The point is that how do we not know that the accounts of people having a burning in the bosom are not simply emotional excitement worked up? We only know by comparing it with people who pray the prayer in the book of Moroni in the BOM and get a negative answer. We could look at each case and see why the results turned out differently.
However, imagine doing a placebo test and saying you were only going to accept the results that agreed with what you were trying to prove? It would hardly be a valid test. Someone who is open will want to know why things did not work out as they were intended to do in certain cases. Unfortunately, the BOM doesn’t give much leeway.
Also, why should it only be Mormon experiences? Why not the New Age experience? Why not the Jehovah’s Witness experience? Why not your experience or mine? The only reason to have the BOM experience be at the forefront is arbitrary. Again, we need to go to something outside of the experiences in order to determine who has an experience rooted in truth.
Finally, the experience can’t be the final arbitor because experience is not self-interpreting. You need something outside the experience to interpret it. What I’ve asked Mormons lately is what it would mean if Jesus did not rise from the dead. It’s amazing how long it takes them to come up and say “I guess my faith would be shaken.” Paul had no hesitation in 1 Cor. 15. He said he knew his faith was in vain, that he was to be pitied above all men, and that he was still in his sins.

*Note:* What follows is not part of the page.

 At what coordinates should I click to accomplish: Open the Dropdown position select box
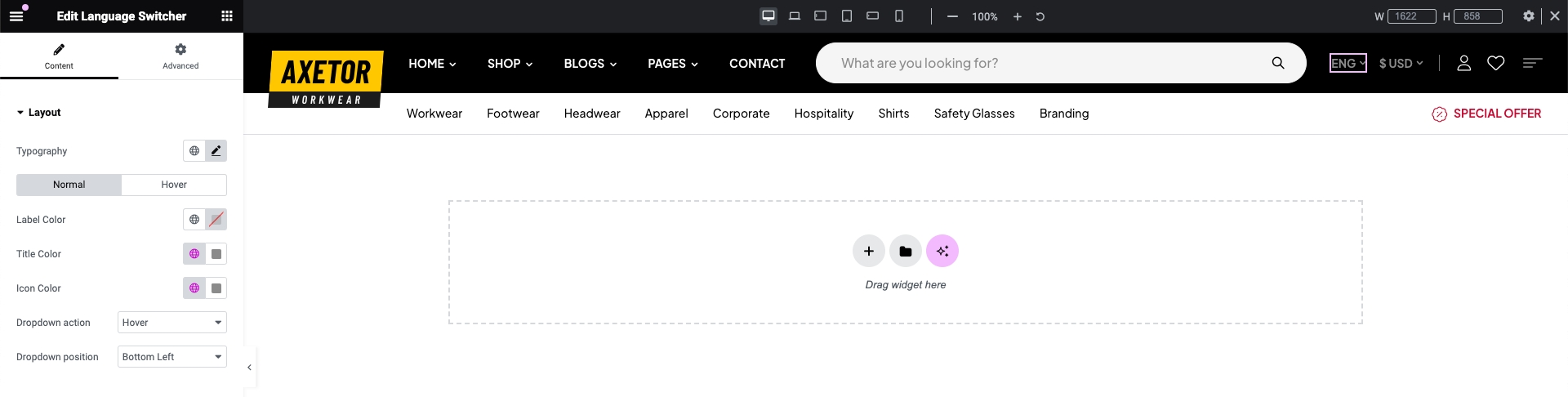coord(172,357)
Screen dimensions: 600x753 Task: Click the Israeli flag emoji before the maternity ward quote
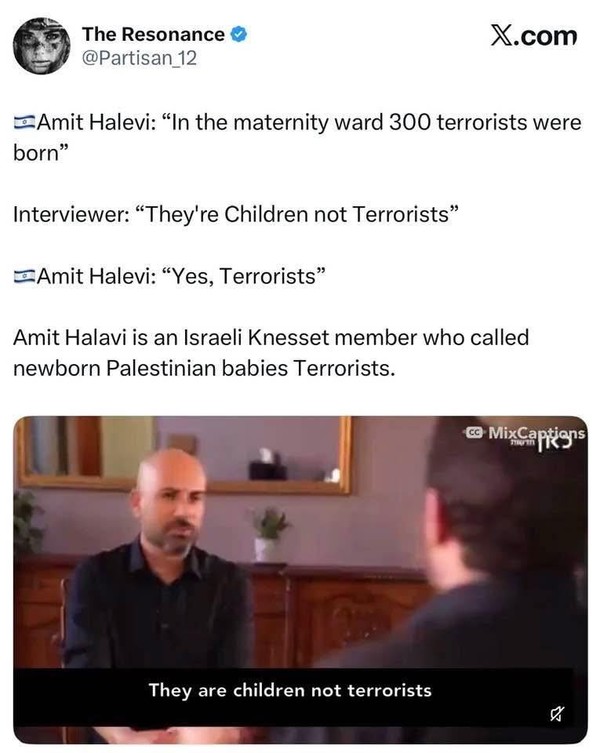pyautogui.click(x=24, y=122)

Consider this though for the Mormon. If Jesus did not rise from the dead, then the experience must be interpreted another way. This means that something outside of the experience is indeed interpreting the experience. Whatever is outside of it then must be a higher authority than the experience themselves. That would be the facts. What we can find about the BOM outside of experience, and what Scripture tells us as well.

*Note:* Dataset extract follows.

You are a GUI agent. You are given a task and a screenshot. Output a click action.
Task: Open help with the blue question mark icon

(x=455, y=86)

Unfortunately, you can expect this technique to show up often and it’s the foundation. Whenever you hear a Mormon speak, you will most often hear the testimony. Be prepared. Giving your own can be helpful and I’m not against it in this case. It would be best for you to stick with Scripture though to determine what is true. If Mormonism doesn’t match up, and it doesn’t, at the end of the day, their experience can’t overrule that.